Thursday, May 7, 2009
Causation Missing in IL "Dead Person at the Foot of the Stairs" Case
A causation example many of us use in class is finding a dead person at the foot of a set of stairs. How are we to know whether a defect in the stairs caused the fall? The First Appellate District of Illinois recently decided a variation on this case in which the injured man wasn't yet dead, but soon would be. The [PDF] opinion in Strutz v. Vicere is here.

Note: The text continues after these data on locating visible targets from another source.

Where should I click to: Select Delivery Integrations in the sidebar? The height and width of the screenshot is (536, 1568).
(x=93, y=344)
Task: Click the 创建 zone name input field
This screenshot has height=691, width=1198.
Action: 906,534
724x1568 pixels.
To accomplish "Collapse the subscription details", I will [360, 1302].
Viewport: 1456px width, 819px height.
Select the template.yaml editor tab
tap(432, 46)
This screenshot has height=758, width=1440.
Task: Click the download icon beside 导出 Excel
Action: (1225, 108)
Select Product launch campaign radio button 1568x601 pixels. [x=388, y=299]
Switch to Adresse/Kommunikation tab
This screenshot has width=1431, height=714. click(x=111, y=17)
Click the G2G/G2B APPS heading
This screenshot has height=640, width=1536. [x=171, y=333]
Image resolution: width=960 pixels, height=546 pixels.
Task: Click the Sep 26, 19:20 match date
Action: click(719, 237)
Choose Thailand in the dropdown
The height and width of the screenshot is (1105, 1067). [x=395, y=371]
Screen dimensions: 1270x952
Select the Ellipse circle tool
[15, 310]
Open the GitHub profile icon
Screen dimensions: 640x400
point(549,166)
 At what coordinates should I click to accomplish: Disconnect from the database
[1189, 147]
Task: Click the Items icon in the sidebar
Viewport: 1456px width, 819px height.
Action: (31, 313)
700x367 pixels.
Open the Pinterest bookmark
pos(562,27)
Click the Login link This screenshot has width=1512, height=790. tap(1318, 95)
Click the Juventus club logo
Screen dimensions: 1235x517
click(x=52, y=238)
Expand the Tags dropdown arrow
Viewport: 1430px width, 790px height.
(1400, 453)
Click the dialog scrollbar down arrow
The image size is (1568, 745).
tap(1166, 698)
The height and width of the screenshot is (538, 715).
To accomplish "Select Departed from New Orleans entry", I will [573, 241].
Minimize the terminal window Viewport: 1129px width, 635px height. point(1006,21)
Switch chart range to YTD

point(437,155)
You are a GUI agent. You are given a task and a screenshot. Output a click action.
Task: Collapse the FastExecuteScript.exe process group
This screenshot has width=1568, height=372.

In the case, a man fell down the common stairs at the home he rented from the defendants. There were no eyewitnesses to the fall. When his wife found him, he stated, "I fell down over the railing." The administrator proffered expert evidence that the staircase was in violation of the City of Chicago Building Code in multiple ways (the treads were too small and the risers' height and tread widths were inadequate and uneven). In addition, the expert opined that lighting was inadequate, the handrail in the center was too low and uneven, and there was no handrail on the wall side of the stairs. There was some evidence that the decedent was waking backwards at the time of the fall, and that he had a problem with the circulation in his legs.
The circuit court of Cook County granted summary judgment to the defendants, and the appellate court affirmed, finding inadequate evidence of causation to create a genuine issue of material fact. The court noted that violations of an ordinance or code by themselves are not sufficient to establish proximate causation. The court does not discuss res ipsa, and it seems to me that the elements are lacking here.
Thanks to Mark Weber (DePaul) for the tip.